This delicious, citrusy, lemon version of the beloved classic Italian dessert, Tiramisu (“pick me up” in Italian) will have everyone dreaming of the lemon tree-covered Amalfi Coast intertwined with Northern Italy where Tiramisu originated. This is the best of “la dolce vita” (“the sweet life” in Italian). The only difficult element required for this recipe is the patience you need while waiting the 6 hours to chill and set before serving!

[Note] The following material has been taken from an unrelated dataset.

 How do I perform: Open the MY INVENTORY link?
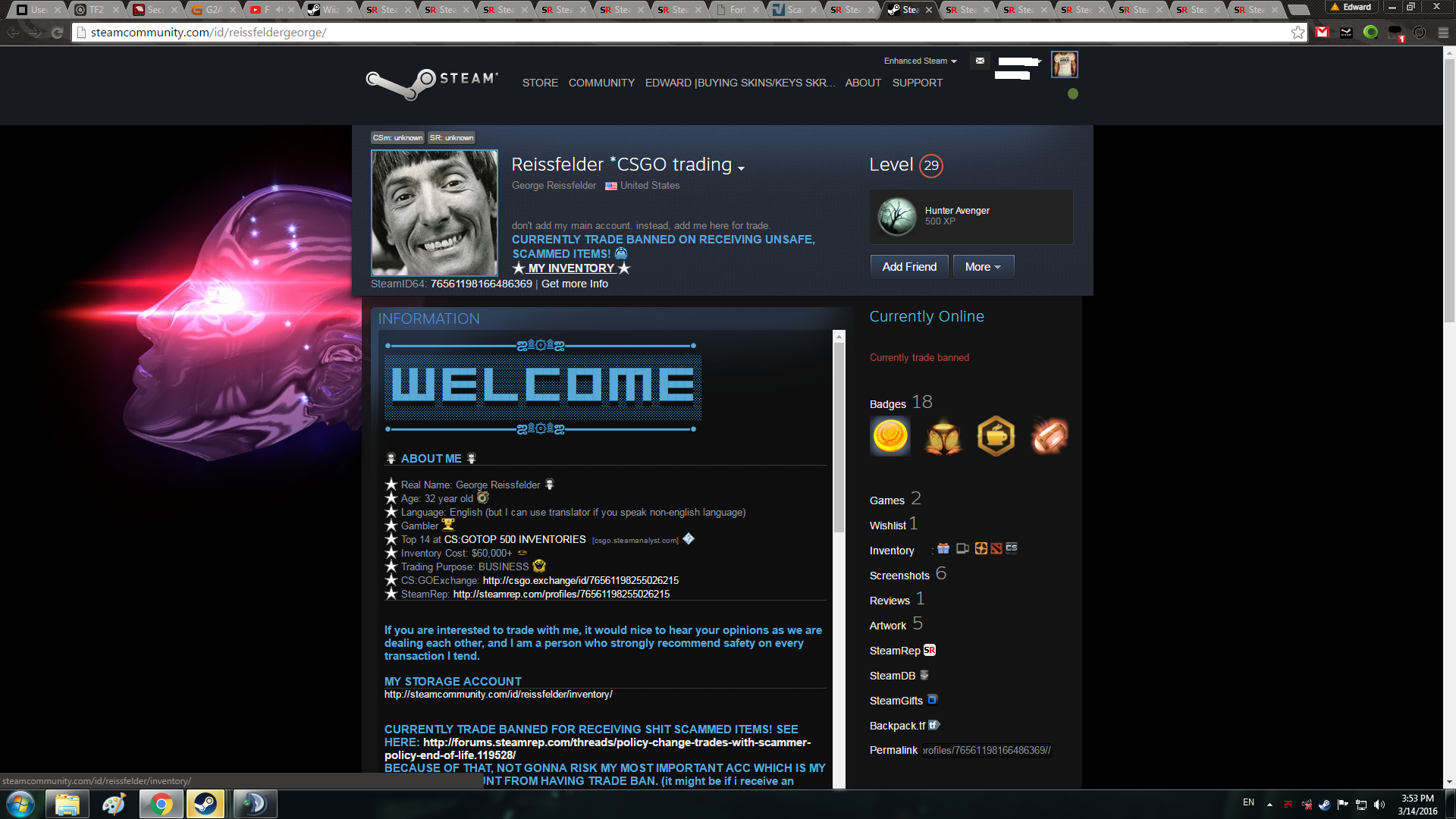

- 1/3 cup lemon juice, freshly-squeezed
- 1/2 cup granulated sugar
- 2 Tbsp. lemon zest
- 1/2 cup cup of Italian Limoncello liqueur
- 16 oz. (2 cups/2 cartons) mascarpone cheese, room temperature
- 1 cup lemon curd
- 3 Tbsp. lemon juice, freshly-squeezed
- 1/3 cup Italian Limoncello liqueur
- 2 Tbsp. lemon zest
- 2 cups heavy cream
- 1 cup powdered sugar
Optional Lemon Cream Topping
- 2 cups heavy whipping cream
- 2 cups powdered sugar (you can use granulated sugar if you prefer)
- 1 tsp. vanilla extract
- zest of 1 lemon
For the Assembly:
For the Limoncello Syrup
- In a small saucepan, set on medium-high heat, combine the lemon juice, sugar, and lemon zest. Cook until it comes to a boil and when the sugar is dissolved. Turn the heat off and remove it from the stove heat.

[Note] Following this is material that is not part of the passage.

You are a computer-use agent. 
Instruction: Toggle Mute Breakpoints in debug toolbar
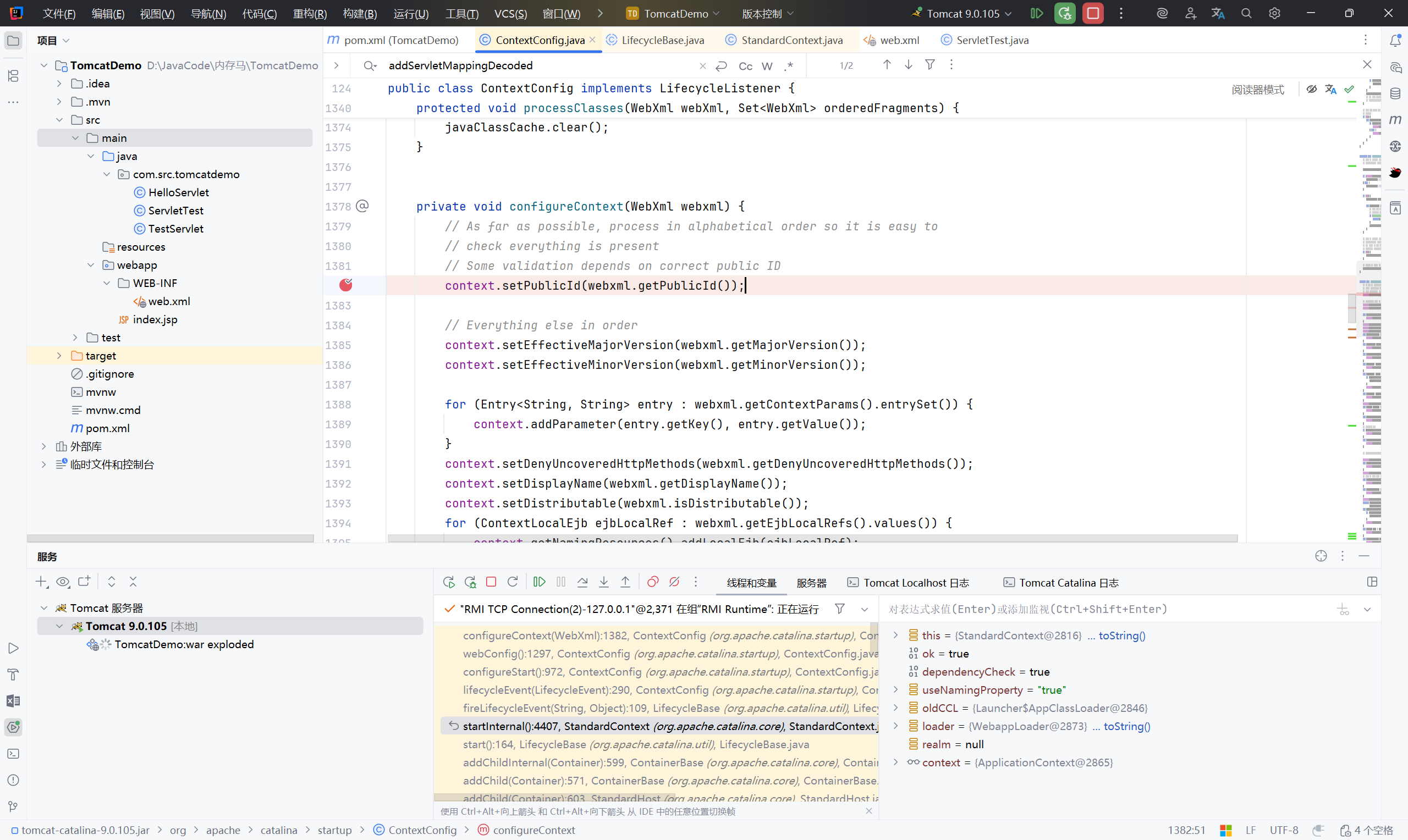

- Add the Limoncello liqueur to the mixture and stir until well combined. Set aside and allow the syrup to cool down. It doesn’t thicken.
For the Limoncello Filling
- In a large mixing bowl, using an electric hand-held mixer, mix together the mascarpone, lemon curd, lemon juice, Limoncello Liqueur, and lemon zest.
- In another large mixing bowl, using an electric hand-held mixer, mix together the cream and sugar until stiff peaks form.
- Add the whipped cream and sugar mixture to the mascarpone mixture, gently folding in until combined.
For the (Optional) Lemon Cream Topping
- In a medium mixing bowl, with an electric handheld mixer beat the cream, powdered sugar, vanilla extract, and lemon zest until stiff peaks form.
To Assemble the Limoncello Tiramisu
- Dip the ladyfinger cookies, one at a time and very quickly into the Limoncello soaking syrup (a few seconds only so that the cookies don’t get mushy; you want a little bit of a crunchy texture to compliment the creamy textures).
- As soon as the ladyfingers are dipped into the syrup, immediately place them in a layer that covers the bottom of an 11″ x 8″ pan.
- Spread this layer of ladyfingers with half of the Limoncello filling, spreading evenly on the top.
- Continue dipping the next layer of ladyfinger cookies into the Limoncello soaking syrup and immediately place this second layer of ladyfinger cookies on top of the Limoncello filling.
- Spread the remaining Limoncello filling on top of the second layer of ladyfinger cookies.
- Dollop lemon curd all over the top of the Lemon Cream Topping and with a butter knife, make curvy swirls.
- Chill in the refrigerator for at least 6 hours or overnight.
- Just before serving, snip off a corner of a Ziploc bag or use a pastry bag and pipe the Lemon Cream Topping around the edges of the top of the tiramisu.
- Place the Tiramisu in the freezer to get a bit firmer for about 30 minutes.
- Garnish with sliced lemons and sprigs of mint.